由于嵌套视图被视为禁忌 - 我还应该如何构建一个极其冗长的查询?
Since nested views are seen as taboo - how else should I go about constructing an extremely verbose query?
背景:一名网络开发人员在大学时没有认真对待 SQL,现在正在为一家使用 Snowflake 作为数据仓库计算统计数据的金融公司工作而后悔。
我们有 3 个源表用于所有计算:
- 职位:
create or replace TABLE POS (
ACCOUNT_NUMBER VARCHAR(15) NOT NULL,
ACCOUNT_TYPE VARCHAR(30),
SECURITY_TYPE VARCHAR(30) NOT NULL,
SYMBOL VARCHAR(30) NOT NULL,
QUANTITY NUMBER(15,4),
AMOUNT NUMBER(15,4),
FILE_DATE DATE NOT NULL,
primary key (ACCOUNT_NUMBER, SYMBOL, FILE_DATE)
);
- 交易:
create or replace TABLE TRN (
REP_CODE VARCHAR(10),
FILE_DATE DATE NOT NULL,
ACCOUNT_NUMBER VARCHAR(15) NOT NULL,
CODE VARCHAR(10),
CANCEL_STATUS_FLAG VARCHAR(1),
SYMBOL VARCHAR(100),
SECURITY_CODE VARCHAR(2),
TRADE_DATE DATE,
QUANTITY NUMBER(15,4),
NET_AMOUNT NUMBER(15,4),
PRINCIPAL NUMBER(15,4),
BROKER_FEES NUMBER(15,4),
OTHER_FEES NUMBER(15,4),
SETTLE_DATE DATE,
FROM_TO_ACCOUNT VARCHAR(30),
ACCOUNT_TYPE VARCHAR(30),
ACCRUED_INTEREST NUMBER(15,4),
CLOSING_ACCOUNT_METHOD VARCHAR(30),
DESCRIPTION VARCHAR(500)
);
- 价格:
create or replace TABLE PRI (
SYMBOL VARCHAR(100) NOT NULL,
SECURITY_TYPE VARCHAR(2) NOT NULL,
FILE_DATE DATE NOT NULL,
PRICE NUMBER(15,4) NOT NULL,
FACTOR NUMBER(15,10),
primary key (SYMBOL, FILE_DATE)
);
这些表格本身实际上都是无用且混乱的,它们几乎总是需要相互连接(或它们自身),并且需要对它们应用许多额外的计算才能以任何有意义的方式进行解释。
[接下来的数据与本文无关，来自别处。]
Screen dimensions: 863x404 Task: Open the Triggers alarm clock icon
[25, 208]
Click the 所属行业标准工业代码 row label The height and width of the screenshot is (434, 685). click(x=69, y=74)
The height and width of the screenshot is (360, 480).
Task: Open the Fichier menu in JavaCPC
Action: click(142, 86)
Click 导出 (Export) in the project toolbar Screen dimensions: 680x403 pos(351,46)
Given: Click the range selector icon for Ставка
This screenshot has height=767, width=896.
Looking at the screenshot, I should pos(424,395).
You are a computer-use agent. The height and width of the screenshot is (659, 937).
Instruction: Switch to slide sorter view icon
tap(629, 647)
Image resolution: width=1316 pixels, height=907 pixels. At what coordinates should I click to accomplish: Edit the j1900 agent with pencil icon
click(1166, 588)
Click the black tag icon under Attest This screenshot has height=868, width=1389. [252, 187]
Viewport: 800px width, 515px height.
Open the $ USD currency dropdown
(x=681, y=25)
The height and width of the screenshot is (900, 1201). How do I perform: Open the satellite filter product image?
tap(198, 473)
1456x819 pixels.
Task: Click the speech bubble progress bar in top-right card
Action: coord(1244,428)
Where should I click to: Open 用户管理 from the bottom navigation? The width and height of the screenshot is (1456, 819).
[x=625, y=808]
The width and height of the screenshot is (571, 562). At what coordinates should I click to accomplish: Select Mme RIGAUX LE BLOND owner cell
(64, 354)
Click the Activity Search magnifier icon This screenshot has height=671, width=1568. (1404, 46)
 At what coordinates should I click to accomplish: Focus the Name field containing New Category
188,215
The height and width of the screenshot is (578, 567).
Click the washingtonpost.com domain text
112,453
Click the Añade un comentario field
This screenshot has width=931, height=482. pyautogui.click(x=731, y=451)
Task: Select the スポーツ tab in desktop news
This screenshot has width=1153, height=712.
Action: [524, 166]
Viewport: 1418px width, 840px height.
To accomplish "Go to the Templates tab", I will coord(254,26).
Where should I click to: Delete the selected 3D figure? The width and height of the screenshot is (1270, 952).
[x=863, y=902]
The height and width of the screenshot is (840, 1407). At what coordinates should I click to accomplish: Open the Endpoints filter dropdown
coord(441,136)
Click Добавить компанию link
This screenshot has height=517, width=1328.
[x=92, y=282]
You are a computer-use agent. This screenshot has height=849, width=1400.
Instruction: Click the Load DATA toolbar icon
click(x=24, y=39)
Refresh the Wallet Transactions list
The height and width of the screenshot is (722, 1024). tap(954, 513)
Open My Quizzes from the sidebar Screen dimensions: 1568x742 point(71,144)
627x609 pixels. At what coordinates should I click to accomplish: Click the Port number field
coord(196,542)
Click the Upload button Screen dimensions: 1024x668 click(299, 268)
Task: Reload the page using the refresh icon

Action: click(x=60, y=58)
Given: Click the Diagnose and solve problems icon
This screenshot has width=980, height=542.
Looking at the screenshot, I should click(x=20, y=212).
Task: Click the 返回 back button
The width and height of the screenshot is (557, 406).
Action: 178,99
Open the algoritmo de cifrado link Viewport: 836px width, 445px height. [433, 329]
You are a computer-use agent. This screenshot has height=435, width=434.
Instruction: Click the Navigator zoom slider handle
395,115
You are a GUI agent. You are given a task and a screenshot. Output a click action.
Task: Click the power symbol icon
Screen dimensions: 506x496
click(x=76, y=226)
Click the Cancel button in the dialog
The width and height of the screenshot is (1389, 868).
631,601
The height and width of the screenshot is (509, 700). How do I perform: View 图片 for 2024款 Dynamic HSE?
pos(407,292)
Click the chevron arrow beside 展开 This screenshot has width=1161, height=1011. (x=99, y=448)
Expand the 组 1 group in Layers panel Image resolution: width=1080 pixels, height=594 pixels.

观点帮助我总结了这个问题。
我在这些表的下游使用了两个核心视图:
- 控股
SELECT
POS.FILE_DATE,
POS.ACCOUNT_NUMBER,
POS.SYMBOL,
CASE WHEN POS.QUANTITY > 0 THEN POS.QUANTITY ELSE POS.AMOUNT END AS QUANTITY,
CASE WHEN POS.SECURITY_TYPE IN ('FI', 'MB', 'UI') THEN
COALESCE(
PRI.FACTOR * PRI.PRICE * .01,
PRI.PRICE * .01
)
ELSE PRI.PRICE END AS PPU,
COALESCE(
POS.AMOUNT,
QUANTITY * PPU
) AS MARKET_VALUE
FROM POS AS POS
LEFT JOIN PRI AS PRI
ON POS.FILE_DATE = PRI.FILE_DATE AND POS.SYMBOL = PRI.SYMBOL;
- Cashflows(这个 a 太棒了......我们的数据提供商在这里真的帮不上什么忙)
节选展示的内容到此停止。